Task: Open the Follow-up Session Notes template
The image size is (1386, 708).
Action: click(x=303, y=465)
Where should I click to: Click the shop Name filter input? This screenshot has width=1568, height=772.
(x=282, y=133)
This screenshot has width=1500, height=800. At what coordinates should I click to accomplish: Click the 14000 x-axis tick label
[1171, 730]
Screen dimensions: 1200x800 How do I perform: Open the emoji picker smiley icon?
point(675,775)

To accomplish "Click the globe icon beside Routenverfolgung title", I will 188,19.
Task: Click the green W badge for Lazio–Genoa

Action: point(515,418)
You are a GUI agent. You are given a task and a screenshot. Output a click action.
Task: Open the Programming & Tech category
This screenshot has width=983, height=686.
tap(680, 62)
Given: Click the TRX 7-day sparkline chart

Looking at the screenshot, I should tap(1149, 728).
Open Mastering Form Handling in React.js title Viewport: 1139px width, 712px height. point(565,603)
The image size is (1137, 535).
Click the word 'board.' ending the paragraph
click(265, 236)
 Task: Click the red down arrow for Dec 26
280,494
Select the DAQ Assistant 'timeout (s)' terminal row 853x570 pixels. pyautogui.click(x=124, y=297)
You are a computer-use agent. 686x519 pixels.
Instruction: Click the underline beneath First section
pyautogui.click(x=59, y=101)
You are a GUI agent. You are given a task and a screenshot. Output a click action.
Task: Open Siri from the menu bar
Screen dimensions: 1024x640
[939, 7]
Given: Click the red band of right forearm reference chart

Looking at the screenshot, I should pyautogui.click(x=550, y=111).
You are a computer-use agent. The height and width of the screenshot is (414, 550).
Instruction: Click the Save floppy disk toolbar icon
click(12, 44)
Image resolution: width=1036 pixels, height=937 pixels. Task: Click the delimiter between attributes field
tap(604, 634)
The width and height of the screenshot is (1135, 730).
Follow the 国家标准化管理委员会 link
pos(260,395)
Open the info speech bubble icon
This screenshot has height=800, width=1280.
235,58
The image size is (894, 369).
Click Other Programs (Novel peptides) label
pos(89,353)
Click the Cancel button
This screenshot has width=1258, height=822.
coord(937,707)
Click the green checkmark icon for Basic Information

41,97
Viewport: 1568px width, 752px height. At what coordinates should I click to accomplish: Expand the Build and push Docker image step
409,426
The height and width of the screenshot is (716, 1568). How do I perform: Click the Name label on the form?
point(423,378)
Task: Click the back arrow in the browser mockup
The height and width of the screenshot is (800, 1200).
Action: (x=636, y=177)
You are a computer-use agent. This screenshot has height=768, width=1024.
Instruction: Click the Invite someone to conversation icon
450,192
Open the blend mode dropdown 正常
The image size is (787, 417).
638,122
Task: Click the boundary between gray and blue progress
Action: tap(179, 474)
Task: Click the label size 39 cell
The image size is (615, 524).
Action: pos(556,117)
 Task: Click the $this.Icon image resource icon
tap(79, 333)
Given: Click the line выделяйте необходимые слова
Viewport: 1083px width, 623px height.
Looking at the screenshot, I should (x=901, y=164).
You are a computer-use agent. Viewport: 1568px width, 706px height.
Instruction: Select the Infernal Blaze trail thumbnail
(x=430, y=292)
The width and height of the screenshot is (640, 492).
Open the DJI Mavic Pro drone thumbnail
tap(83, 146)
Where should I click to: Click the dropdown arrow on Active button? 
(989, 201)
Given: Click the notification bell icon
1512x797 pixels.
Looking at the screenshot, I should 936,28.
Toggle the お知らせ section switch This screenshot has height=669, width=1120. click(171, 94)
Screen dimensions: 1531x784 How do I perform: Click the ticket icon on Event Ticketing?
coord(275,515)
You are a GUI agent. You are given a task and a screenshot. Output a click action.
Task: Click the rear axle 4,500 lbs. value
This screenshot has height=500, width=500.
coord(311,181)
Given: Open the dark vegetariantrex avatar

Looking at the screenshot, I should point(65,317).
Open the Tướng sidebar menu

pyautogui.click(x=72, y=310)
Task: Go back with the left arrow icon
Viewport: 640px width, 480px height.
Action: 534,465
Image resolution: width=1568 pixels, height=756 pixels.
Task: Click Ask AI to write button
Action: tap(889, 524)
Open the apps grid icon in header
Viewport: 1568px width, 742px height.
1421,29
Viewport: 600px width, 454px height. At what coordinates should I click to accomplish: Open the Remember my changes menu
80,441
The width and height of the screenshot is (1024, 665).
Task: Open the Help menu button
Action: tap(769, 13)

★ ★ ★ ★ ★

**Activity:**
Please reproduce exactly the lines in the listing above from the one containing "The image size is (1386, 708)." through the one containing "You are a computer-use agent. The", both included, and nothing more.

**Written solution:**
The image size is (1386, 708).
Action: click(x=303, y=465)
Where should I click to: Click the shop Name filter input? This screenshot has width=1568, height=772.
(x=282, y=133)
This screenshot has width=1500, height=800. At what coordinates should I click to accomplish: Click the 14000 x-axis tick label
[1171, 730]
Screen dimensions: 1200x800 How do I perform: Open the emoji picker smiley icon?
point(675,775)

To accomplish "Click the globe icon beside Routenverfolgung title", I will 188,19.
Task: Click the green W badge for Lazio–Genoa

Action: point(515,418)
You are a GUI agent. You are given a task and a screenshot. Output a click action.
Task: Open the Programming & Tech category
This screenshot has width=983, height=686.
tap(680, 62)
Given: Click the TRX 7-day sparkline chart

Looking at the screenshot, I should tap(1149, 728).
Open Mastering Form Handling in React.js title Viewport: 1139px width, 712px height. point(565,603)
The image size is (1137, 535).
Click the word 'board.' ending the paragraph
click(265, 236)
 Task: Click the red down arrow for Dec 26
280,494
Select the DAQ Assistant 'timeout (s)' terminal row 853x570 pixels. pyautogui.click(x=124, y=297)
You are a computer-use agent. 686x519 pixels.
Instruction: Click the underline beneath First section
pyautogui.click(x=59, y=101)
You are a GUI agent. You are given a task and a screenshot. Output a click action.
Task: Open Siri from the menu bar
Screen dimensions: 1024x640
[939, 7]
Given: Click the red band of right forearm reference chart

Looking at the screenshot, I should pyautogui.click(x=550, y=111).
You are a computer-use agent. The height and width of the screenshot is (414, 550).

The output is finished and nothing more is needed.